Data excerpts
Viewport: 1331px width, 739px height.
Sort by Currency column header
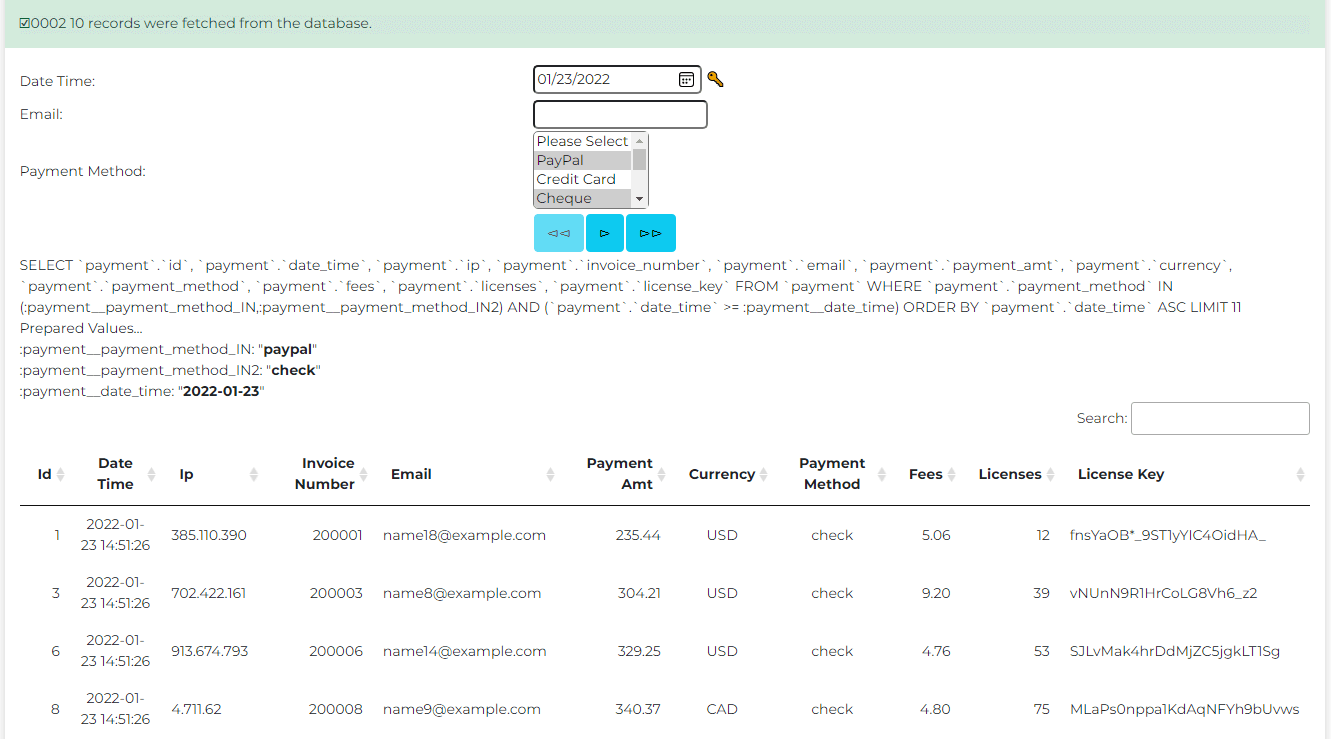click(721, 474)
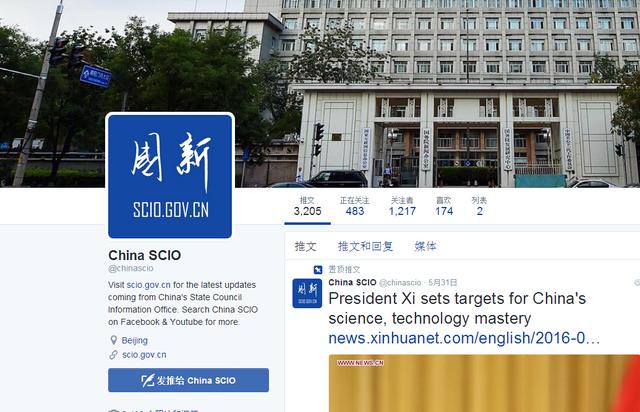Click the Beijing location link
Image resolution: width=640 pixels, height=412 pixels.
coord(135,340)
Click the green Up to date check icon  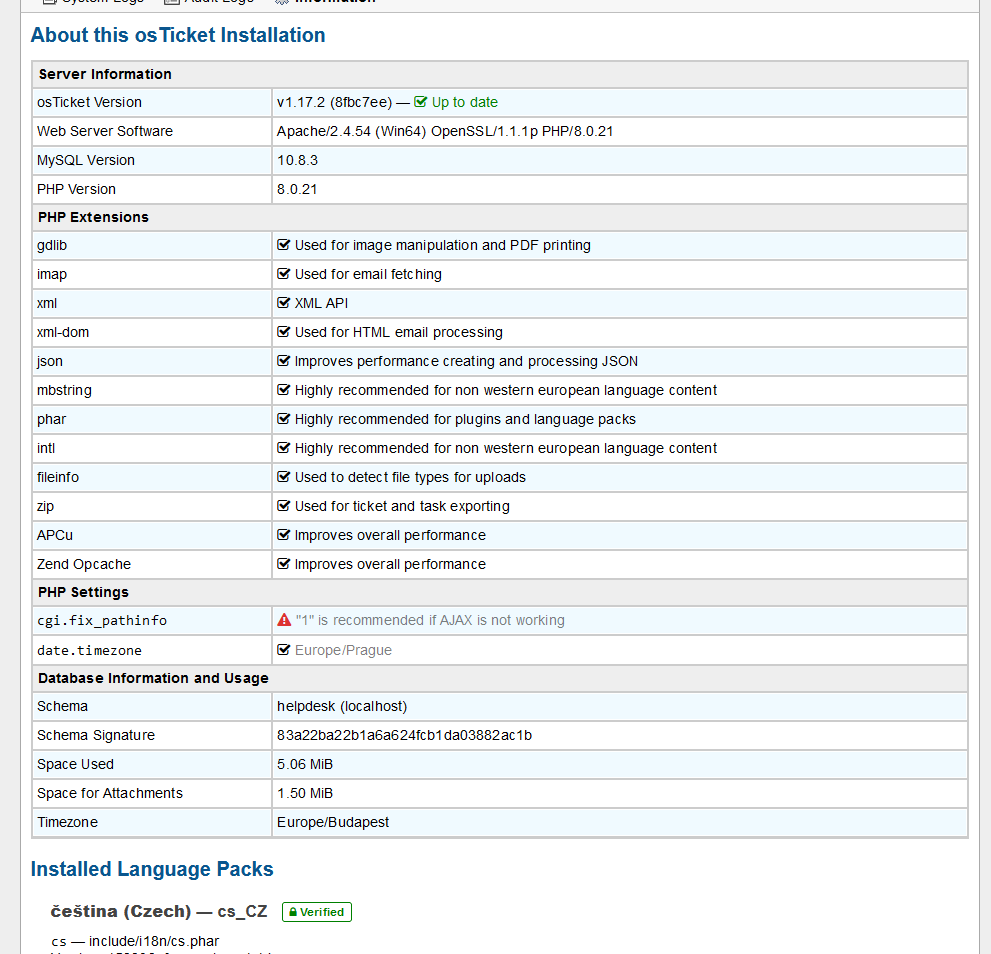(421, 102)
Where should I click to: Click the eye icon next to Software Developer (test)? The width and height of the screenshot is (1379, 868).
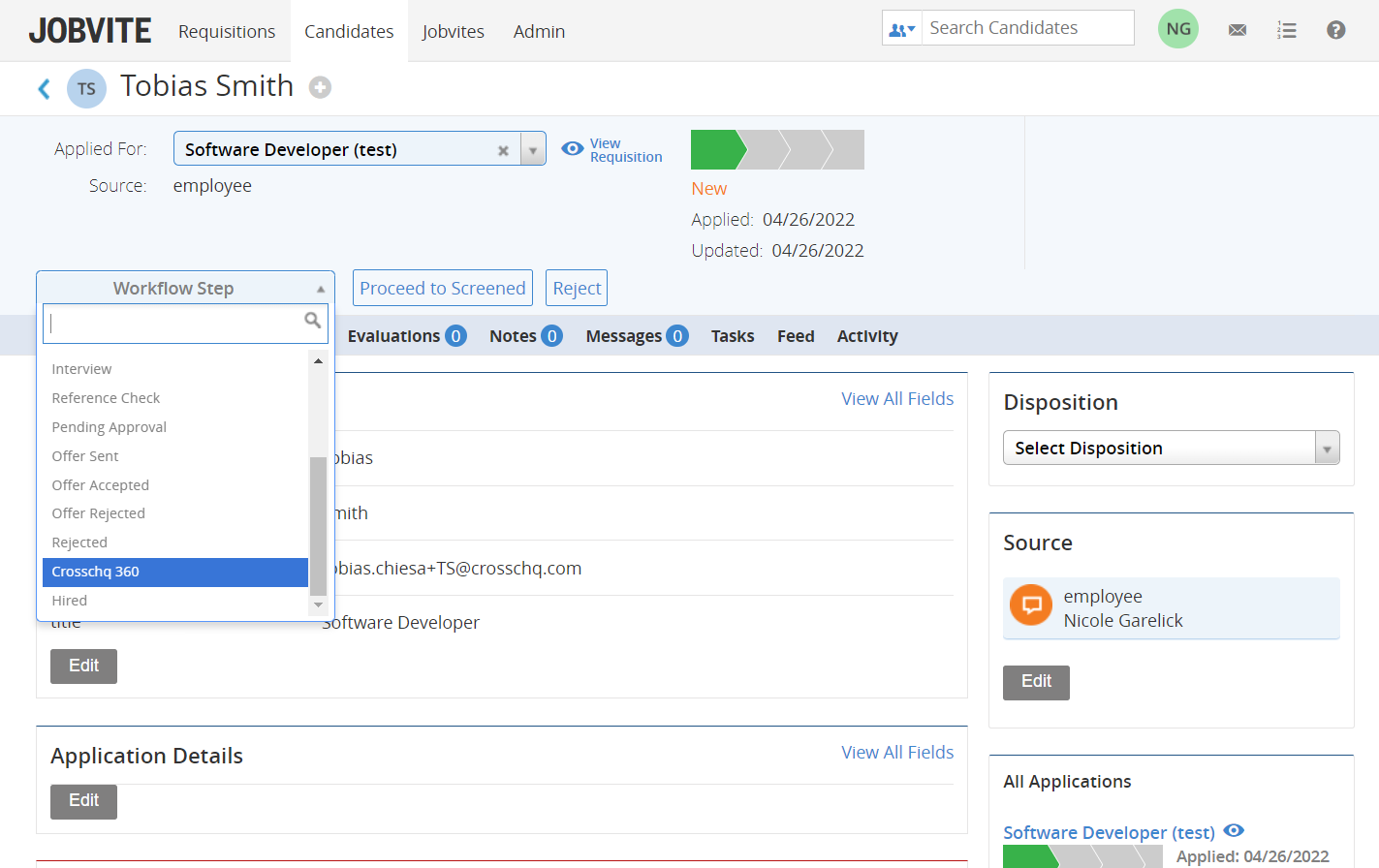(x=1234, y=830)
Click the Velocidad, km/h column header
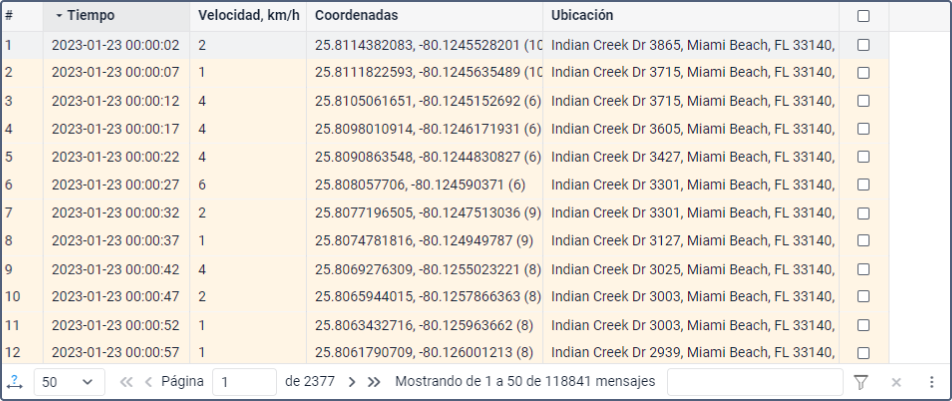The height and width of the screenshot is (401, 952). coord(247,16)
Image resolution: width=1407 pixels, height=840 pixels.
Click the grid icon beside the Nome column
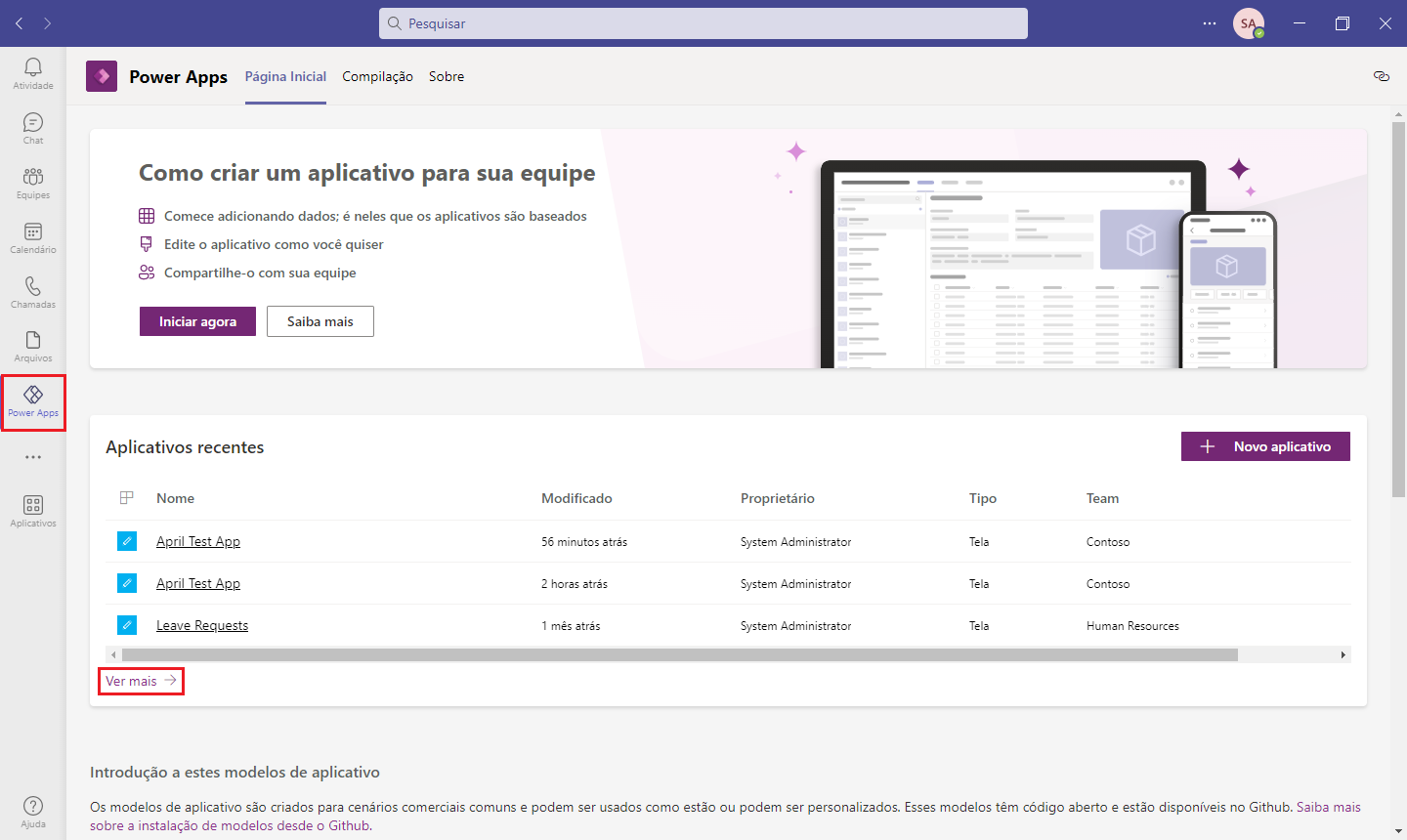[x=126, y=497]
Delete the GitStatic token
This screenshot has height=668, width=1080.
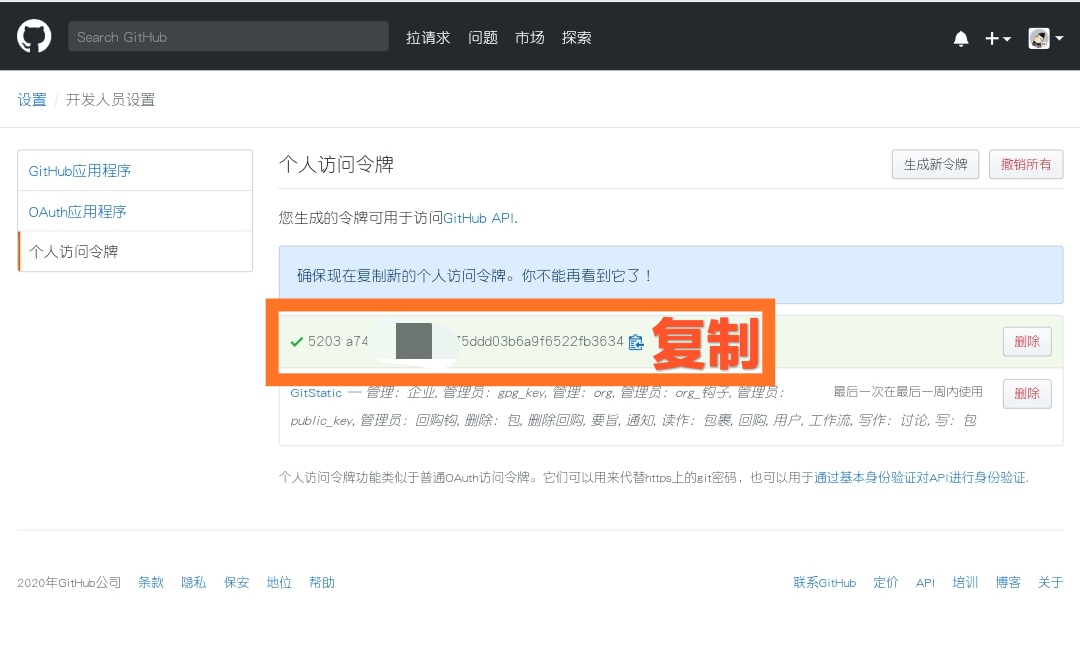point(1027,393)
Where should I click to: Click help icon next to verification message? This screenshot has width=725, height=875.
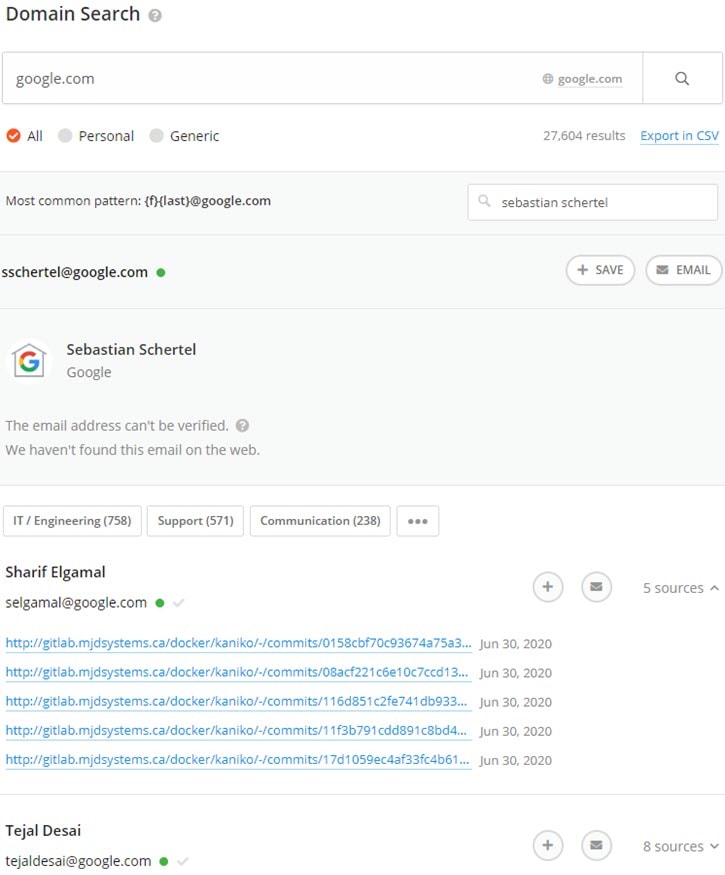pyautogui.click(x=242, y=426)
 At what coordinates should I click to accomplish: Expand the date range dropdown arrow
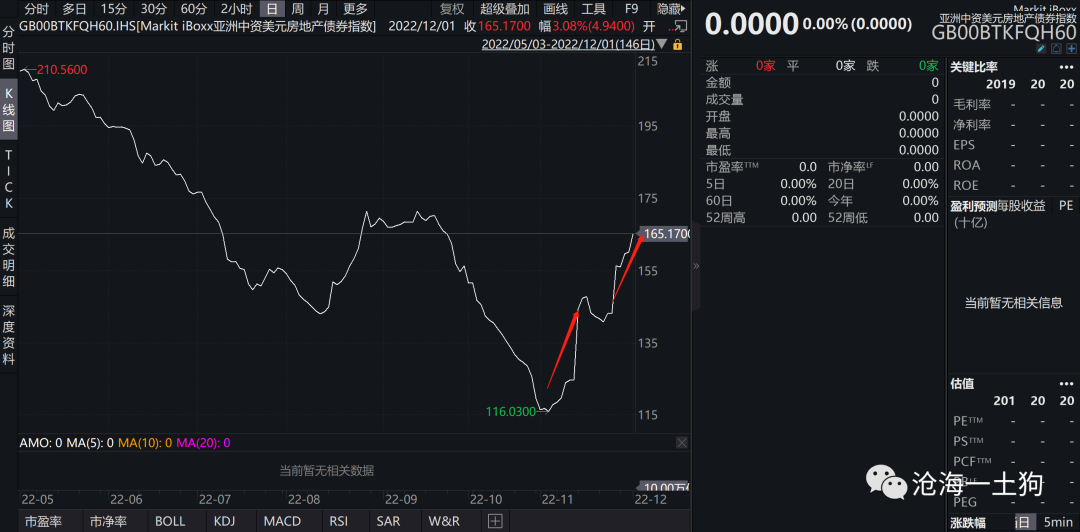tap(664, 44)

** Work item **
Please reproduce the lines exactly from the one containing "Where should I click to: Click help" through the last line of the data above, and keep the pictures out.

** Your solution **
Where should I click to: Click help icon next to verification message? This screenshot has width=725, height=875.
pyautogui.click(x=242, y=426)
 At what coordinates should I click to accomplish: Expand the date range dropdown arrow
tap(664, 44)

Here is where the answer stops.